Iptacopan (Fabhalta) has demonstrated a clinically meaningful reduction in proteinuria in patients with IgA nephropathy, according to interim results from the phase III APPLAUSE-IgAN study. The trial's findings, presented at the American Society of Nephrology Kidney Week meeting, suggest a potential new treatment avenue for this rare kidney disorder.
The study, which included an initial cohort of 250 randomized patients, revealed that iptacopan led to a 38.3% reduction (95% CI 26.0-48.6, P < 0.001) in the adjusted geometric mean 24-hour urinary protein-to-creatinine ratio (UPCR) compared to placebo at month 9. Dana V. Rizk, MD, of the University of Alabama at Birmingham, highlighted that this reduction is likely to translate to important clinical benefits for kidney function. The results were simultaneously published in the New England Journal of Medicine.
Complement Pathway Biomarker Changes
Further analysis of the data showed significant changes in complement pathway biomarkers. Urinary sC5b-9 levels, a marker of complement activation in the kidneys, decreased by a median of 97.6% in the iptacopan arm, reaching levels comparable to those in healthy volunteers. In contrast, the placebo group saw a median increase of 47% by month 9. Plasma sC5b-9 also decreased with iptacopan (-17.2% vs -2.1% with placebo), while C4 serum levels remained relatively stable in both groups (-2% vs -3.8%, respectively).
These changes are consistent with the drug's mechanism of action as a selective alternative pathway inhibitor. Specifically, the study reported the following median changes from baseline:
- Bb plasma: -21.1% with iptacopan vs 2.1% with placebo
- Wieslab serum: -89.4% vs 0%
- C3 serum: 16.4% vs -4.3%
Accelerated Approval and Future Considerations
Iptacopan received accelerated FDA approval in August 2024 as the first complement inhibitor indicated to reduce proteinuria in adults with IgA nephropathy at risk of rapid progression (UPCR of 1.5 g/g or above). The drug functions by inhibiting factor B in the alternative complement pathway.
Julie R. Ingelfinger, MD, NEJM deputy editor, noted that while the initial results are promising, it remains to be seen whether iptacopan can slow or halt the decline of kidney function in these patients. Data on the estimated glomerular filtration rate (eGFR) at the trial's completion in 2025 will be crucial for traditional approval.

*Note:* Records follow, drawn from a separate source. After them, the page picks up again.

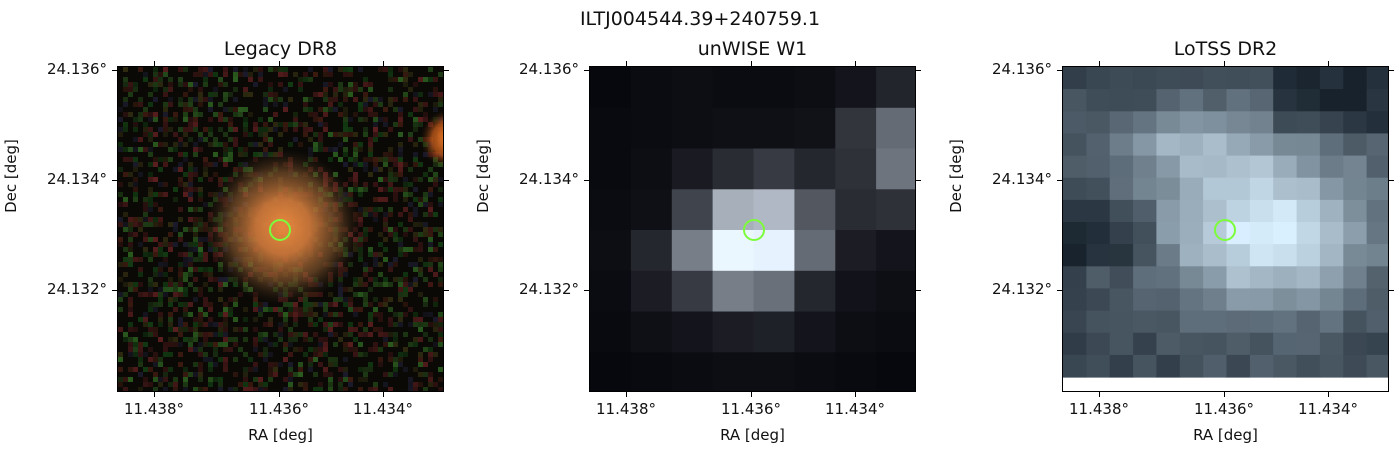 This screenshot has width=1400, height=458. Describe the element at coordinates (1022, 69) in the screenshot. I see `y-tick-label: 24.136°` at that location.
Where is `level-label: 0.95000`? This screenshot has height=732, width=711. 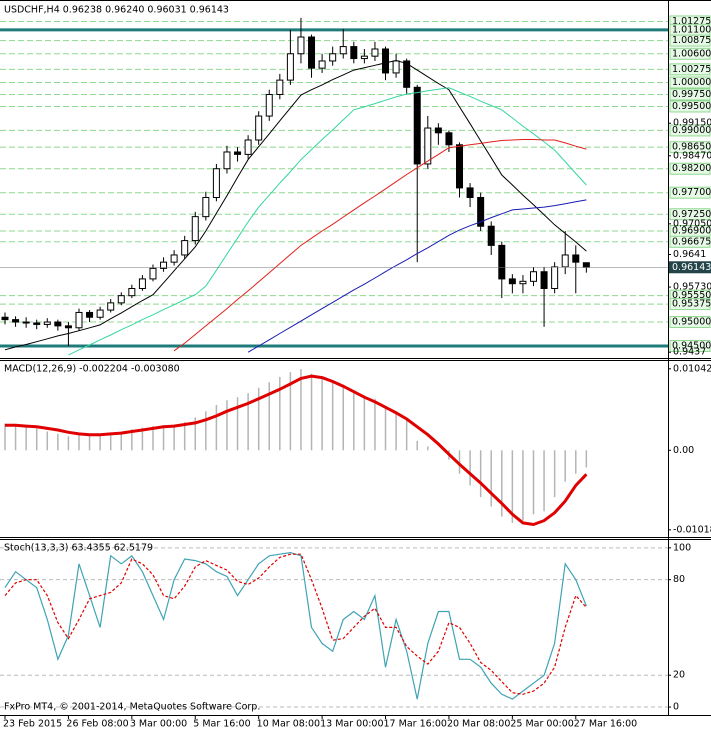
level-label: 0.95000 is located at coordinates (692, 322).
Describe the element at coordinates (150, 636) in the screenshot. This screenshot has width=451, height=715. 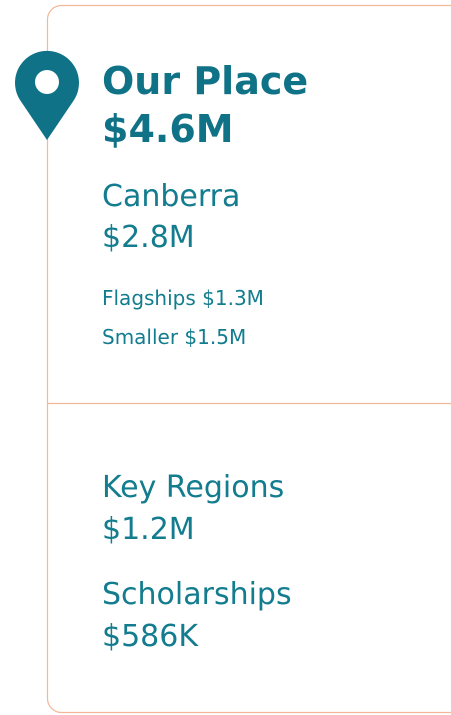
I see `section-amount: $586K` at that location.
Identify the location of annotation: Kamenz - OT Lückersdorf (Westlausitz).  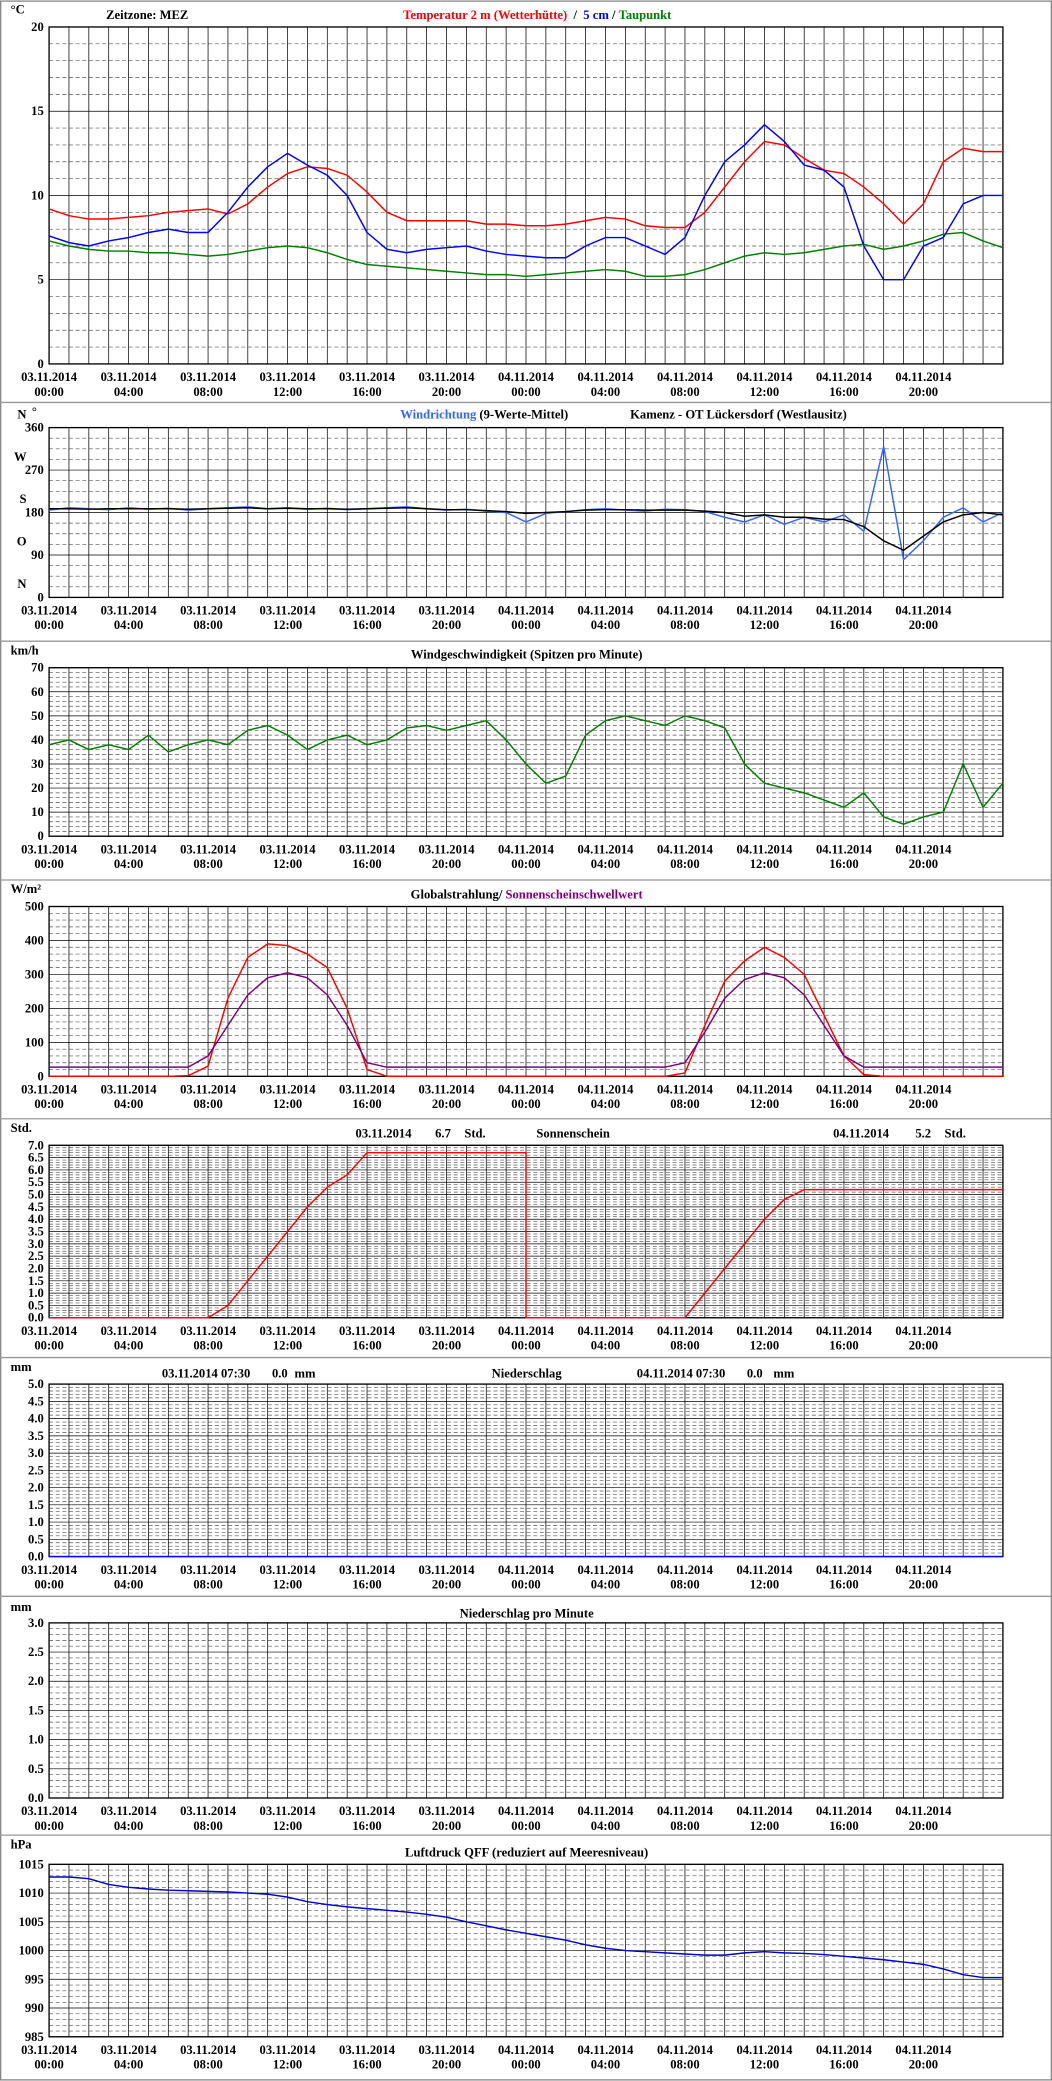
(738, 414).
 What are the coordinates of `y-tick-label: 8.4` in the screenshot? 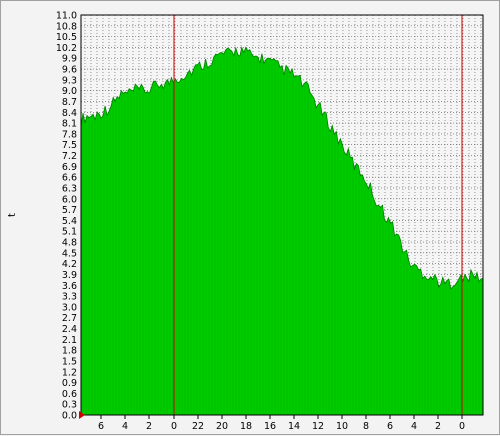 It's located at (70, 114).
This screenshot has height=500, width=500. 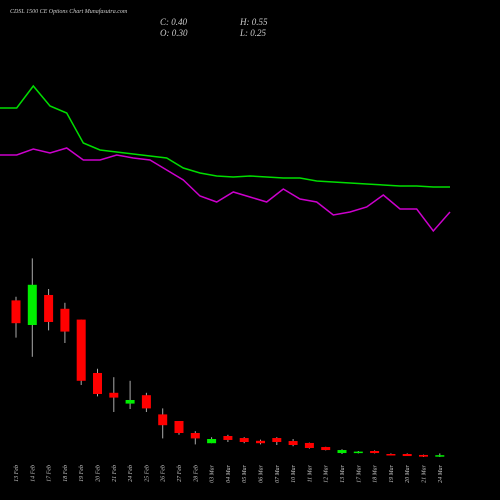 I want to click on x-tick-label: 21 Mar, so click(x=425, y=473).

The interim analysis included the first 250 patients from the main trial, which comprised 222 patients in the iptacopan group and 221 in the placebo group. Patients received 200 mg of oral iptacopan or placebo twice daily for 24 months, alongside supportive therapy. The average age of participants was 39, with 47.6% being women and 51.2% from Asia. The average eGFR was 62.7±26.0 mL/min/1.73 m2 in the iptacopan group and 65.5±26.7 mL/min/1.73 m2 in the placebo group. The median 24-hour UPCR was 1.81 in the iptacopan group and 1.87 in the placebo group.
Additional Findings and Safety Profile
The study also found that hematuria was no longer present at month 9 in 38.7% of the iptacopan group compared to 16.3% of the placebo group. Subgroup analyses showed consistent treatment effects across various stratifications, including sex, geographic region, baseline UPCR and eGFR, SGLT2 inhibitor use, hematuria level, MEST-C score, and prior use of glucocorticoids or immunosuppressants.
The rates of severe adverse events (AEs) and AEs leading to discontinuation were similar between the two groups (3.2% vs 3.2% and 2.7% vs 2.7%, respectively). The most common AEs in the iptacopan group included COVID-19 infection (14%), upper respiratory tract infection (9%), nasopharyngitis (5%), headache (4.1%), and hypertension (1.8%). No deaths or meningococcal infections were reported in either group.
The iptacopan label includes a boxed warning about an increased risk of infections caused by encapsulated bacteria, such as Streptococcus pneumoniae, Neisseria meningitidis, and Haemophilus influenzae type b. Patients are advised to be up to date on their vaccinations for these bacteria at least 2 weeks before starting treatment.